## About this task:
Please print each entry below exactly as it reads.

(Saved data entries)
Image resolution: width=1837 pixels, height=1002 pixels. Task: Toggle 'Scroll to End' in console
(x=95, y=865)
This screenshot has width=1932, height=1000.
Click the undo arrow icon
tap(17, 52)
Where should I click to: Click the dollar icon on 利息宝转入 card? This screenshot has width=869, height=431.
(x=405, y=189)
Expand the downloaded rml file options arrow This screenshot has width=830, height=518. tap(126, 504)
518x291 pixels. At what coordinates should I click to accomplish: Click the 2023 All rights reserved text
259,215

## Reply to the exercise:
Image resolution: width=1837 pixels, height=1002 pixels. Task: Toggle 'Scroll to End' in console
(x=95, y=865)
This screenshot has width=1932, height=1000.
Click the undo arrow icon
tap(17, 52)
Where should I click to: Click the dollar icon on 利息宝转入 card? This screenshot has width=869, height=431.
(x=405, y=189)
Expand the downloaded rml file options arrow This screenshot has width=830, height=518. tap(126, 504)
518x291 pixels. At what coordinates should I click to accomplish: Click the 2023 All rights reserved text
259,215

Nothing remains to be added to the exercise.